Data records:

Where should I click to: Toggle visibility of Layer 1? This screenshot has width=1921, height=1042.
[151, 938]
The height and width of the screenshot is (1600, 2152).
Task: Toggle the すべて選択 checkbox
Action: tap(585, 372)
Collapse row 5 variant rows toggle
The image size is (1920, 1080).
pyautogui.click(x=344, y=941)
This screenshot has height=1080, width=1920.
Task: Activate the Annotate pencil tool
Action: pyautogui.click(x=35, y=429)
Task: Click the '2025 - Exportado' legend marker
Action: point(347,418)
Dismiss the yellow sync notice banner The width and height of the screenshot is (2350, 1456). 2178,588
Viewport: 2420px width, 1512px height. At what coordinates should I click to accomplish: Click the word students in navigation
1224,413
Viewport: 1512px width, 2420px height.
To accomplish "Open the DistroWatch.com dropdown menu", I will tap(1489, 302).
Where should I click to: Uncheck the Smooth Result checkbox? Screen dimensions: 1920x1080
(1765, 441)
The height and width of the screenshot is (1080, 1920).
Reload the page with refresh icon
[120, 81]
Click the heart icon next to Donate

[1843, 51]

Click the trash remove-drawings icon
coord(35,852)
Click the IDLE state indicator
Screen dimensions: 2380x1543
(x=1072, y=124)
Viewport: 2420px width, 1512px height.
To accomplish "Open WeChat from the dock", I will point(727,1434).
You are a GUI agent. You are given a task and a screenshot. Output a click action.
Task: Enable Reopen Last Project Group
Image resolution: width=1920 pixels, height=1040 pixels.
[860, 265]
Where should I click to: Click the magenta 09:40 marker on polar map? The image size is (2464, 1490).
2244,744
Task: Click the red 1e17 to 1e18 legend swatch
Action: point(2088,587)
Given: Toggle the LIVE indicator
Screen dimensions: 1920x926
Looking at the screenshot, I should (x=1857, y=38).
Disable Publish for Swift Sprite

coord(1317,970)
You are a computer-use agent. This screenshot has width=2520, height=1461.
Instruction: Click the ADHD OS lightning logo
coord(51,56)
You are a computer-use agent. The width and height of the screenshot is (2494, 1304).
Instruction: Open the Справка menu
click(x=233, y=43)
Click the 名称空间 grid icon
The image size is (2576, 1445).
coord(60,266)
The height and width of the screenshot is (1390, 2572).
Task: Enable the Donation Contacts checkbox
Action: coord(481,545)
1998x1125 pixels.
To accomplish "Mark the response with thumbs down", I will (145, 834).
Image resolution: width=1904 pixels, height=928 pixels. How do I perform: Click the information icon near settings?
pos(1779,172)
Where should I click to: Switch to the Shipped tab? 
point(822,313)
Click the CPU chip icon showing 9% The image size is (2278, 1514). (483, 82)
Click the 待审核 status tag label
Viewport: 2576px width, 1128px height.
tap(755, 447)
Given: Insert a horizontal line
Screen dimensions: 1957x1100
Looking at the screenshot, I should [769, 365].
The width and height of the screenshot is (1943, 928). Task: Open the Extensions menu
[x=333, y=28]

Problem to work on: Each line of the records above must be copied exactly.

Task response:
Where should I click to: Toggle visibility of Layer 1? This screenshot has width=1921, height=1042.
[151, 938]
The height and width of the screenshot is (1600, 2152).
Task: Toggle the すべて選択 checkbox
Action: tap(585, 372)
Collapse row 5 variant rows toggle
The image size is (1920, 1080).
pyautogui.click(x=344, y=941)
This screenshot has height=1080, width=1920.
Task: Activate the Annotate pencil tool
Action: pyautogui.click(x=35, y=429)
Task: Click the '2025 - Exportado' legend marker
Action: point(347,418)
Dismiss the yellow sync notice banner The width and height of the screenshot is (2350, 1456). 2178,588
Viewport: 2420px width, 1512px height. At what coordinates should I click to accomplish: Click the word students in navigation
1224,413
Viewport: 1512px width, 2420px height.
To accomplish "Open the DistroWatch.com dropdown menu", I will tap(1489, 302).
Where should I click to: Uncheck the Smooth Result checkbox? Screen dimensions: 1920x1080
(1765, 441)
The height and width of the screenshot is (1080, 1920).
Reload the page with refresh icon
[120, 81]
Click the heart icon next to Donate

[1843, 51]

Click the trash remove-drawings icon
coord(35,852)
Click the IDLE state indicator
Screen dimensions: 2380x1543
(x=1072, y=124)
Viewport: 2420px width, 1512px height.
To accomplish "Open WeChat from the dock", I will point(727,1434).
You are a GUI agent. You are given a task and a screenshot. Output a click action.
Task: Enable Reopen Last Project Group
Image resolution: width=1920 pixels, height=1040 pixels.
[860, 265]
Where should I click to: Click the magenta 09:40 marker on polar map? The image size is (2464, 1490).
2244,744
Task: Click the red 1e17 to 1e18 legend swatch
Action: point(2088,587)
Given: Toggle the LIVE indicator
Screen dimensions: 1920x926
Looking at the screenshot, I should (x=1857, y=38).
Disable Publish for Swift Sprite

coord(1317,970)
You are a computer-use agent. This screenshot has width=2520, height=1461.
Instruction: Click the ADHD OS lightning logo
coord(51,56)
You are a computer-use agent. The width and height of the screenshot is (2494, 1304).
Instruction: Open the Справка menu
click(x=233, y=43)
Click the 名称空间 grid icon
The image size is (2576, 1445).
coord(60,266)
The height and width of the screenshot is (1390, 2572).
Task: Enable the Donation Contacts checkbox
Action: coord(481,545)
1998x1125 pixels.
To accomplish "Mark the response with thumbs down", I will (145, 834).
Image resolution: width=1904 pixels, height=928 pixels. How do I perform: Click the information icon near settings?
pos(1779,172)
Where should I click to: Switch to the Shipped tab? 
point(822,313)
Click the CPU chip icon showing 9% The image size is (2278, 1514). (483, 82)
Click the 待审核 status tag label
Viewport: 2576px width, 1128px height.
tap(755, 447)
Given: Insert a horizontal line
Screen dimensions: 1957x1100
Looking at the screenshot, I should [769, 365].
The width and height of the screenshot is (1943, 928). Task: Open the Extensions menu
[x=333, y=28]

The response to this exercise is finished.